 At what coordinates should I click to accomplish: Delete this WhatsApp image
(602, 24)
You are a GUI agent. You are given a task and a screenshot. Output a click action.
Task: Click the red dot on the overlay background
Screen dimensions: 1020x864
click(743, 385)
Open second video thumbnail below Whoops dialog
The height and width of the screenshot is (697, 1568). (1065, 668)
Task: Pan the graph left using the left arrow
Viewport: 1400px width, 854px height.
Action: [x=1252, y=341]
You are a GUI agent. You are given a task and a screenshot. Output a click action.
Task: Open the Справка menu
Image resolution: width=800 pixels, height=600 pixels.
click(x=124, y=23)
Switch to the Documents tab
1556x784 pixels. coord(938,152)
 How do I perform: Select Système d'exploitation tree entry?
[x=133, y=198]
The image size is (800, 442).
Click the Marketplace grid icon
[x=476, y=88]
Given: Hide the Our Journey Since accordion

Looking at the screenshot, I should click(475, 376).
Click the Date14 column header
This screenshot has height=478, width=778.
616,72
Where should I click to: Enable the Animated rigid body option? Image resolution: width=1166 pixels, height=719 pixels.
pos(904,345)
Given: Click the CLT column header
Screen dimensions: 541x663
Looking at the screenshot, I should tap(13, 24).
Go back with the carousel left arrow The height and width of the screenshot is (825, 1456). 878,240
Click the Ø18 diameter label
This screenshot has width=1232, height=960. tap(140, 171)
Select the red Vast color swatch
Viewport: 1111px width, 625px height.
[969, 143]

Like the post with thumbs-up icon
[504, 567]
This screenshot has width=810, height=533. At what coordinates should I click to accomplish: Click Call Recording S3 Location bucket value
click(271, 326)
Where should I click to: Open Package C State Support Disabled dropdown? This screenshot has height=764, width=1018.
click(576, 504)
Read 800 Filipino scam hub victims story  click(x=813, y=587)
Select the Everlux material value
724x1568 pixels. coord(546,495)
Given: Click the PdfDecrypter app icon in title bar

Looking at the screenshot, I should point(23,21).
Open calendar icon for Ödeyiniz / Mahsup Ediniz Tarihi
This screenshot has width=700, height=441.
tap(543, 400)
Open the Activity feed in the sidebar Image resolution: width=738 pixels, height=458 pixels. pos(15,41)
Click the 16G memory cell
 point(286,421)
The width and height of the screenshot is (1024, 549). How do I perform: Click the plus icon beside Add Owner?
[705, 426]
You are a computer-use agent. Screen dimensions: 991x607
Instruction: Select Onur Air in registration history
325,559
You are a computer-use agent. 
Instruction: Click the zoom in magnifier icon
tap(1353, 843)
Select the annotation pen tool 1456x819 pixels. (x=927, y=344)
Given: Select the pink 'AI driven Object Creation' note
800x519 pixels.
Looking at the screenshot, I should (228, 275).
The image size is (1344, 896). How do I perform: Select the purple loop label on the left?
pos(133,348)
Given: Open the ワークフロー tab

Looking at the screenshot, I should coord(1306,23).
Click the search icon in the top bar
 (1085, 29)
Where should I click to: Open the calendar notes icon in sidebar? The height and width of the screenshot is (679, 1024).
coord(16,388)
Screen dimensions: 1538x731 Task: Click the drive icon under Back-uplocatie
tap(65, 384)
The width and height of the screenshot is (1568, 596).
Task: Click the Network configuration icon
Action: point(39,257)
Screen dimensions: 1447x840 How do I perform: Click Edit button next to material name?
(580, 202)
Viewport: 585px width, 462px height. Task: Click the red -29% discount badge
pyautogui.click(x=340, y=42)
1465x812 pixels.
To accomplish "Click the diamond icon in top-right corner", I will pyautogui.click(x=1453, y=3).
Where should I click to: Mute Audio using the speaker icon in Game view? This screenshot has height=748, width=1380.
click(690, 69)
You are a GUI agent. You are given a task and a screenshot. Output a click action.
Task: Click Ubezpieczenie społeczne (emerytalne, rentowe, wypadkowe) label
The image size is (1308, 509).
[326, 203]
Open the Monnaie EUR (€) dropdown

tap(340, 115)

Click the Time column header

> [WHAT TO DO] Write out unchanged the stretch of the entries above that opens with the line containing "Given: Click the CLT column header" and closes with the line containing "Go back with", both of those lines included.

> [COMPLETED TASK]
Given: Click the CLT column header
Screen dimensions: 541x663
Looking at the screenshot, I should tap(13, 24).
Go back with the carousel left arrow The height and width of the screenshot is (825, 1456). 878,240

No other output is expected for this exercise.